Bei DTF in Aschendorf soll die Produktion eingestellt werden.Bei DTF in Aschendorf soll die Produktion eingestellt werden.

Aschendorf. Eine schlimme Nachricht für das nördliche Emsland: Der ADO-Nachfolger DTF (Deutsche Textilfabrik) mit Sitz in Aschendorf stellt die Produktion ein und will zum 1. Dezember jedem der fast 300 Mitarbeiter kündigen. Das hat am späten Dienstagabend Sachwalter Stephan Michels gegenüber unserer Zeitung erklärt.

Es bestehe aktuell aber noch die Chance, dass ein Investor möglicherweise Arbeitsplätze übernehmen und erhalten möchte, erklärte Dienstagabend Rechtsanwalt Stephan Michels gegenüber unserer Zeitung.
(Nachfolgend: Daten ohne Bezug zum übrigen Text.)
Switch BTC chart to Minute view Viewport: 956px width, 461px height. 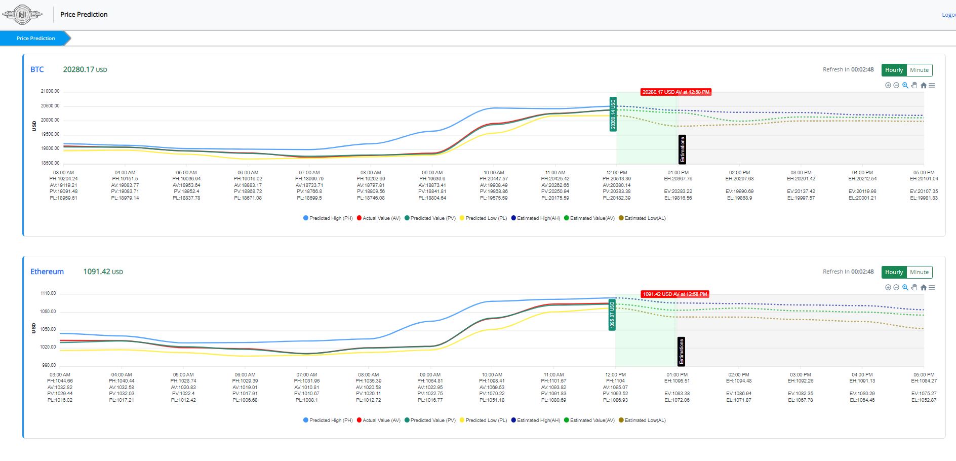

Michels war vom Amtsgericht als Sachwalter des insolventen Unternehmens eingesetzt worden. Ein belastbares – schriftliches – Angebot liege aber noch nicht vor. Laufende Aufträge sollten nach Informationen unserer Zeitung noch abgearbeitet werden.

Damit hat sich offensichtlich die Hoffnung zerschlagen, dass ein Investor in letzter Minute bei DTF einspringt und die Produktion rettet. Obwohl Michels laufende Verhandlungen bestätigte, blieb der Name dieses Investors geheim.

Eine wichtige Rolle kommt jetzt dem hessischen Textilverlag Zimmer & Rohde zu, dem größten und wichtigsten Kunden von DTF. Bisher ist unklar, wie lange die Firma noch in Aschendorf produzieren lassen will.

Ob die DTF-Mitarbeiter auf eine Transfergesellschaft hoffen können, in der sie für neue Jobs weiterqualifiziert werden, ist nicht absehbar. Voraussetzung ist nämlich, dass vorab ein sogenanntes „Profiling“ stattfindet. Das ist eine gesetzlich vorgeschriebene Analyse, mit der geprüft wird, wie die Betroffenen weiterqualifiziert werden sollen. Dieses „Profiling“ kostet 44 000 Euro und wäre von DTF zu finanzieren. Der Textilhersteller ist aber offensichtlich so sehr in Geldnot, dass nicht einmal dieser vergleichsweise geringe Betrag zugesagt werden kann. Ursula Wentingmann von der IG Metall Papenburg-Leer appelliert an den Gläubigerausschuss und an die Muttergesellschaft Bothorn, diesen Betrag zu zahlen.

(Anmerkung der Redaktion: In einer früheren Version dieses Artikels war die Zahl der Entlassungen noch unklar.)